▶ _Brief_:
Every line of the listing that contains the word "radicale" is to be copied out.

━━━ Task data

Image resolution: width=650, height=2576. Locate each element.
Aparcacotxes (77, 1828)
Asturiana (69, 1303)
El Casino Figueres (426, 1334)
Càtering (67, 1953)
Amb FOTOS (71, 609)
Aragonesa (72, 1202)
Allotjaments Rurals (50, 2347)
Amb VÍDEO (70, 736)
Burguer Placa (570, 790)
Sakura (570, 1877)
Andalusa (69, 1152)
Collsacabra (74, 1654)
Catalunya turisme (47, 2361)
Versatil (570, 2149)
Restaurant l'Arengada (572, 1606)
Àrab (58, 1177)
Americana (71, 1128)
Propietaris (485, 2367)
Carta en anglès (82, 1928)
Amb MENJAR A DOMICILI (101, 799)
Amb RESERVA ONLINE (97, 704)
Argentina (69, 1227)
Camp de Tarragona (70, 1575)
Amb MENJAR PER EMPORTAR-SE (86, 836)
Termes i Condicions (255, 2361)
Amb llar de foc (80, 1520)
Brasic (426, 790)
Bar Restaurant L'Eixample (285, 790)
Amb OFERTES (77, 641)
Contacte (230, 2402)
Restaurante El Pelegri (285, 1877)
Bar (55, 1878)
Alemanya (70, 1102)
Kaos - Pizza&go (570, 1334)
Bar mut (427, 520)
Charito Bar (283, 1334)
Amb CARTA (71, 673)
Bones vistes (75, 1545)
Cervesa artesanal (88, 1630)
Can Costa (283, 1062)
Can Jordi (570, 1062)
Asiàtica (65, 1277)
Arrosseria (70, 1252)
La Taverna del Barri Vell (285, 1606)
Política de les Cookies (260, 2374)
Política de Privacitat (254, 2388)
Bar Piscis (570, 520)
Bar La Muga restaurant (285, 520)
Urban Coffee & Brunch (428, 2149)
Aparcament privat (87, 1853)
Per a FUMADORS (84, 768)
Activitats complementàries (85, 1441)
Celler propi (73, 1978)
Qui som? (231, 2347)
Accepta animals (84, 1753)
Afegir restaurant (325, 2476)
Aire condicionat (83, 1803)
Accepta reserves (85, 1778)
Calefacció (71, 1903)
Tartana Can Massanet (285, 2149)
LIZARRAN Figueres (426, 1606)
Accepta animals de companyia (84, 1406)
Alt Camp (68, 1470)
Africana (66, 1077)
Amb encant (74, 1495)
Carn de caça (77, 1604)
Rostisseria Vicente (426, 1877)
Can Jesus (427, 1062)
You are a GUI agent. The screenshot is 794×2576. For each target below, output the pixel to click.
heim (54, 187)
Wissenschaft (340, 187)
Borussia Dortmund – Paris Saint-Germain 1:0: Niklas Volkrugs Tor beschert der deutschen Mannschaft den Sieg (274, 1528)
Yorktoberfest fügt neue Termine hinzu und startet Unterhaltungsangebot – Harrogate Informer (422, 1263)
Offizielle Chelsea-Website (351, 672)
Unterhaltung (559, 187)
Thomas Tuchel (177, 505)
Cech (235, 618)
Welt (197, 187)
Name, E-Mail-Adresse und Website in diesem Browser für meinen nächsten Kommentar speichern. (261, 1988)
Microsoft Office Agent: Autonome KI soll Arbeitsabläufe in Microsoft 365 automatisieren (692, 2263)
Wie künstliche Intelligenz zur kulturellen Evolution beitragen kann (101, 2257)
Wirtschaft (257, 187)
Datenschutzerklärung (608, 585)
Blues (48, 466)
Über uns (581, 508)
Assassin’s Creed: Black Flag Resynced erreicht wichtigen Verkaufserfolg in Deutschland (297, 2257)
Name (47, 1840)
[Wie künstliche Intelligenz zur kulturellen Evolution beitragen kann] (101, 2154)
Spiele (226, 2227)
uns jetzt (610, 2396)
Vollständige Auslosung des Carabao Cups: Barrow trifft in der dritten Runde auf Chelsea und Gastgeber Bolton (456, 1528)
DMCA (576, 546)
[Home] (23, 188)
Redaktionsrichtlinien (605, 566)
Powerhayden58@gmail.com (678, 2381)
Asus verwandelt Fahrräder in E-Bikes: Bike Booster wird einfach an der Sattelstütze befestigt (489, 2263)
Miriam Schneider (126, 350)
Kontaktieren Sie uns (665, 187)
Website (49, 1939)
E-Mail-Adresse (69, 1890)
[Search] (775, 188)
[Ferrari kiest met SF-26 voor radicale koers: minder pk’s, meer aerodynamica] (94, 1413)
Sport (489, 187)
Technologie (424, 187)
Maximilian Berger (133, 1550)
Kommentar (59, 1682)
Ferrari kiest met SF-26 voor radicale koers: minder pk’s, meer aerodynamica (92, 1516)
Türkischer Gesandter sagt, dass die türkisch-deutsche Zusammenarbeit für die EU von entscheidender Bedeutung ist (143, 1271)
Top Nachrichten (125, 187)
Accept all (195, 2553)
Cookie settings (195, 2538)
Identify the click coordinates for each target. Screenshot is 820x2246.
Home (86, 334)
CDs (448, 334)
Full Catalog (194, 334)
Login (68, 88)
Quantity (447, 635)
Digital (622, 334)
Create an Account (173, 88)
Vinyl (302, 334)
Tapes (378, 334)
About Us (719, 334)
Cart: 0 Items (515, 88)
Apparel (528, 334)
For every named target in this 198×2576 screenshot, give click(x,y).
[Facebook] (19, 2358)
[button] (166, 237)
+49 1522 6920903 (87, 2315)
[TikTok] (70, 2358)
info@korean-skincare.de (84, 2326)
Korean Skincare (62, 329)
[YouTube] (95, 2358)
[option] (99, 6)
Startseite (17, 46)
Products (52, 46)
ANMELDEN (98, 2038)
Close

━━━━━━

▶ _Problem solution_:
[Ferrari kiest met SF-26 voor radicale koers: minder pk’s, meer aerodynamica] (94, 1413)
Ferrari kiest met SF-26 voor radicale koers: minder pk’s, meer aerodynamica (92, 1516)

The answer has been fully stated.